ASSIGNMENT =
Your answer must be an exact repeat of the lines from the one containing "Image resolution: width=640" through the last line of the records, both included, with no pictures.

====== RECORDS SHOWN

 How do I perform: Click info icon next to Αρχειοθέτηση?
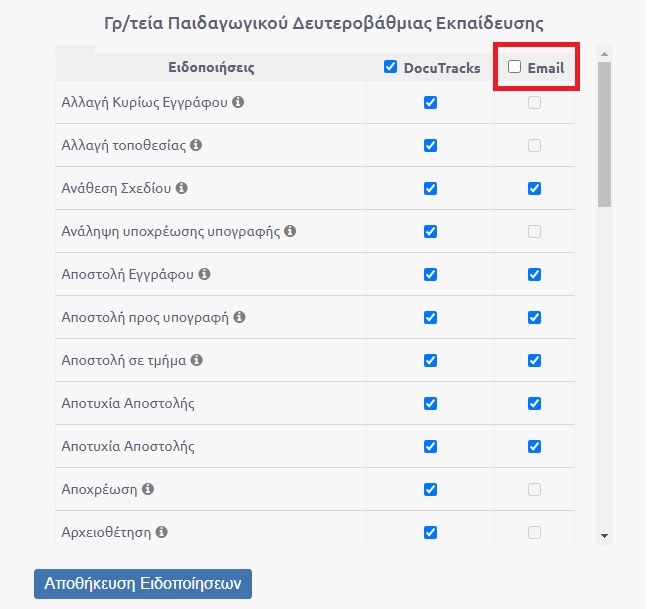[162, 532]
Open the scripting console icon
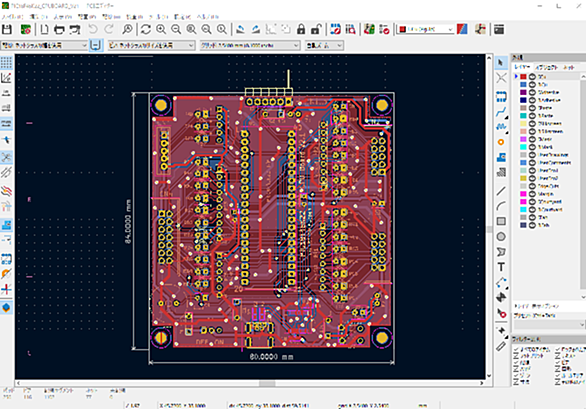The height and width of the screenshot is (409, 586). [499, 29]

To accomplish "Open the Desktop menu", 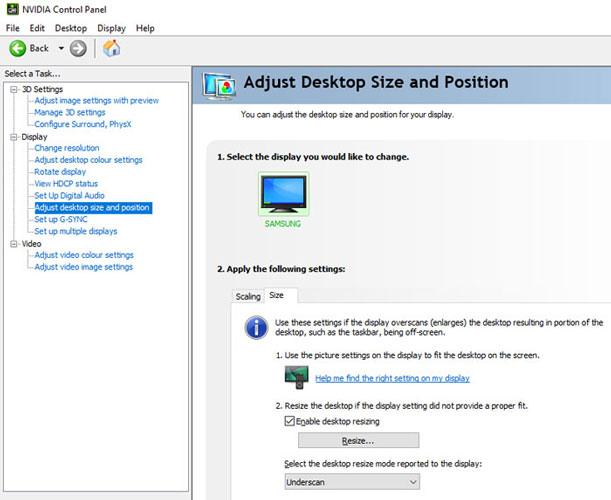I will (x=70, y=28).
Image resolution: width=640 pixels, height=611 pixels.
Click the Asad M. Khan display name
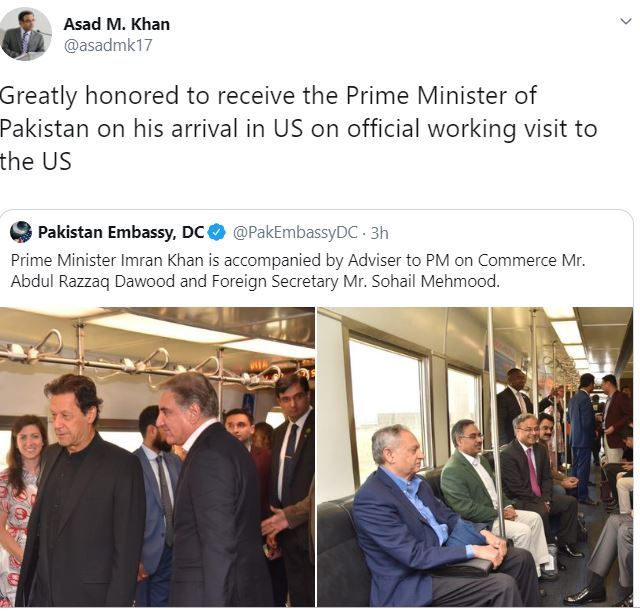[x=117, y=24]
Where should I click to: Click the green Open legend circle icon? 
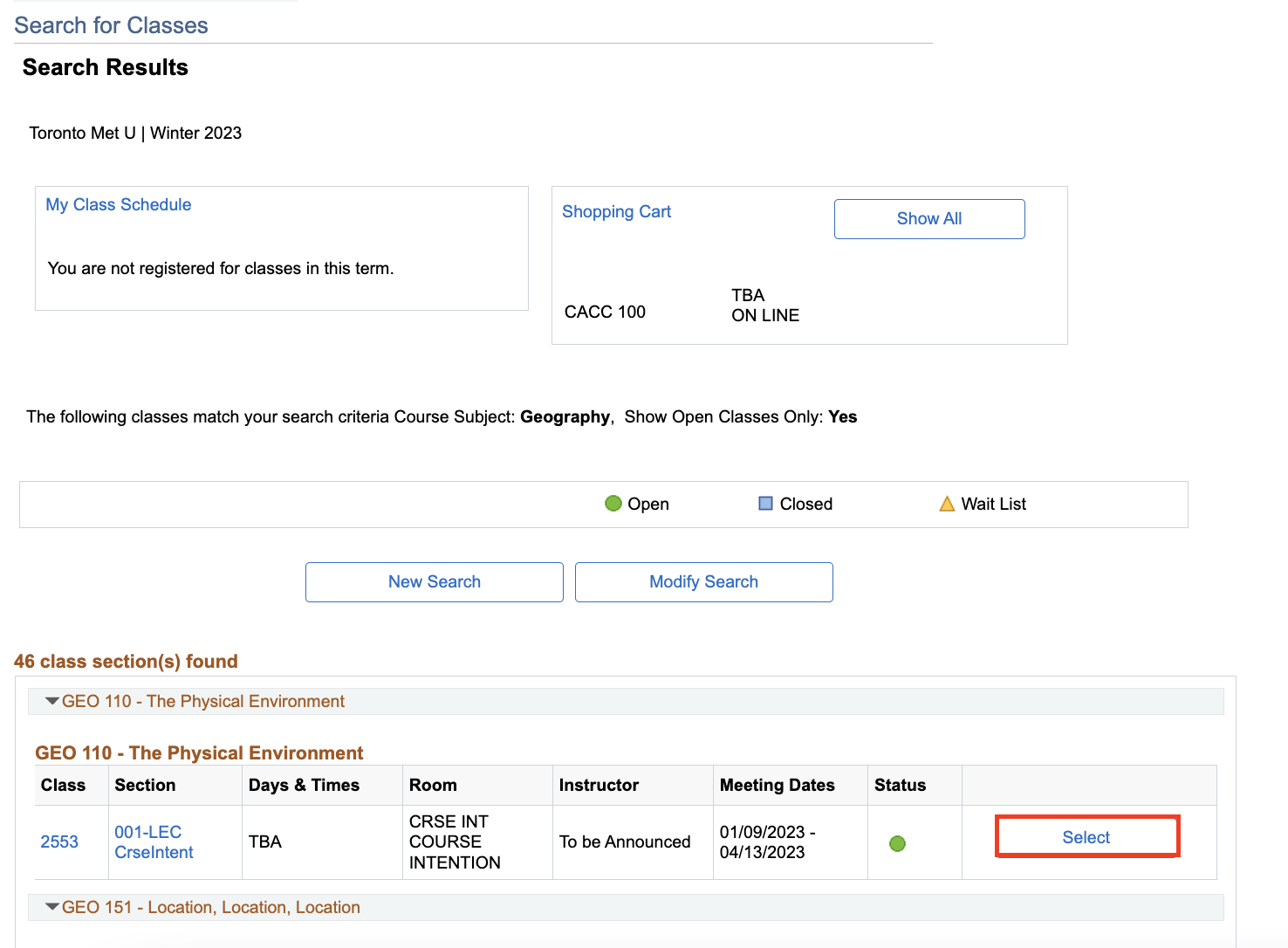613,504
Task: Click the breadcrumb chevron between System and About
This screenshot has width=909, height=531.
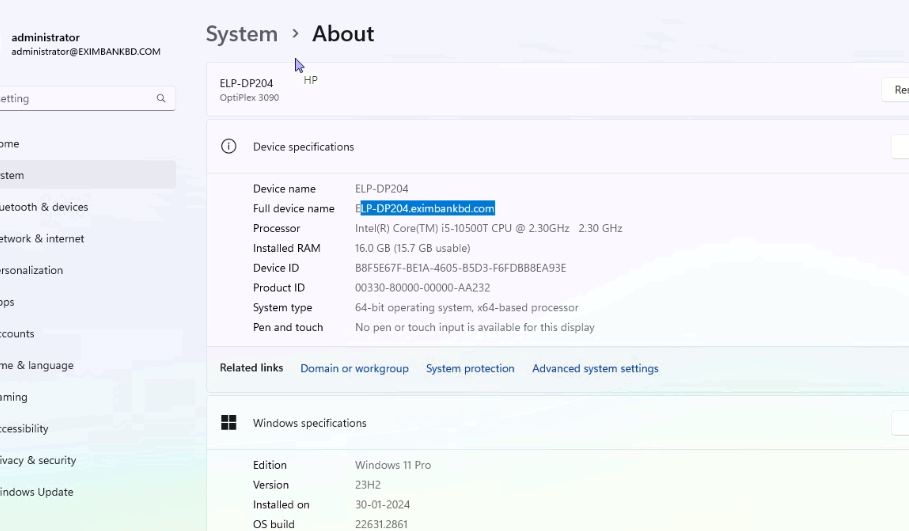Action: pyautogui.click(x=295, y=34)
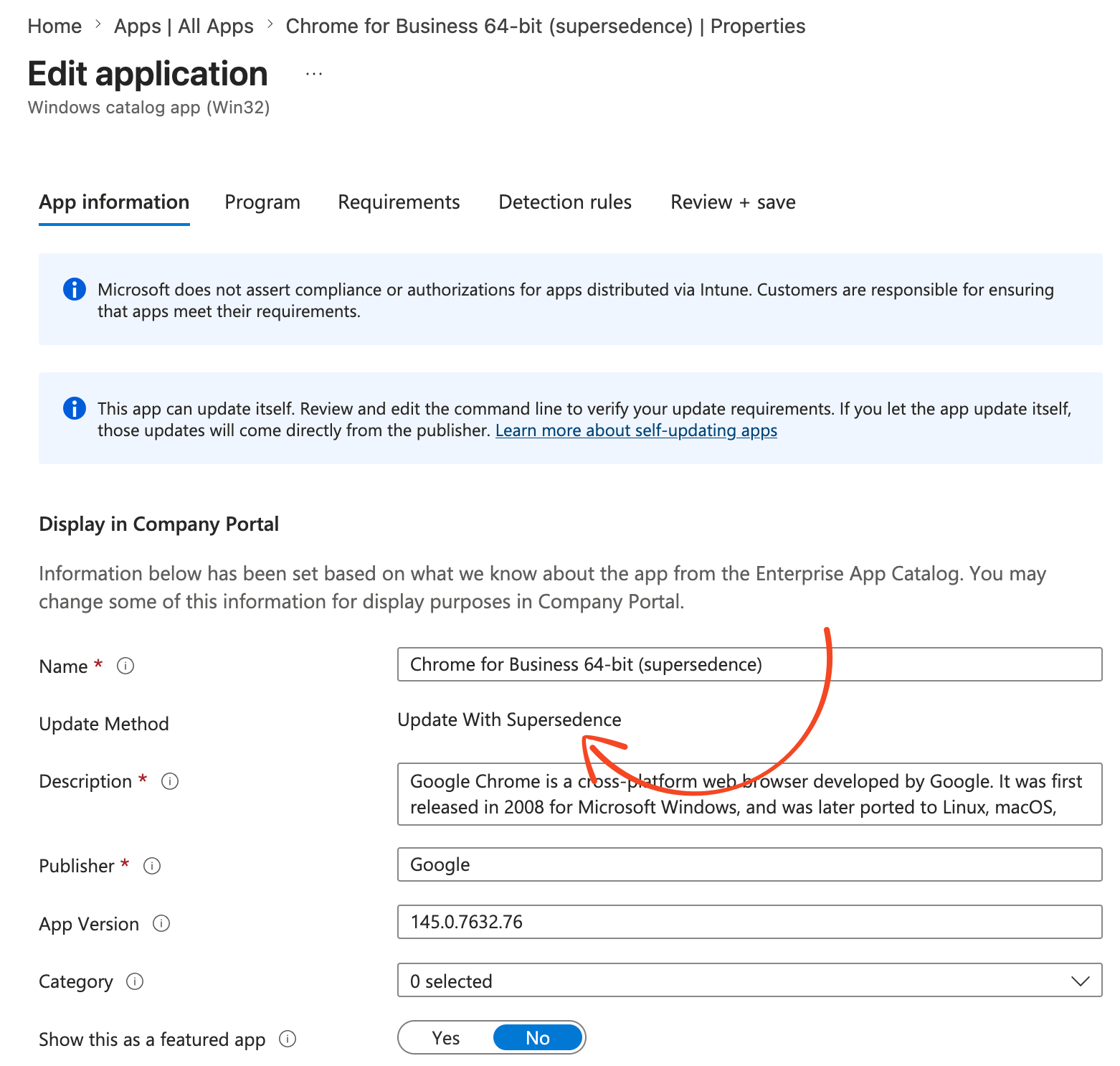Open Learn more about self-updating apps link

tap(636, 430)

============

WRITTEN RESPONSE =
Image resolution: width=640 pixels, height=611 pixels.
Click the Asad M. Khan display name
[x=117, y=24]
Where should I click to: Click the green Open legend circle icon? 
613,504
Task: Click the breadcrumb chevron between System and About
This screenshot has width=909, height=531.
Action: pyautogui.click(x=295, y=34)
Open Learn more about self-updating apps link

tap(636, 430)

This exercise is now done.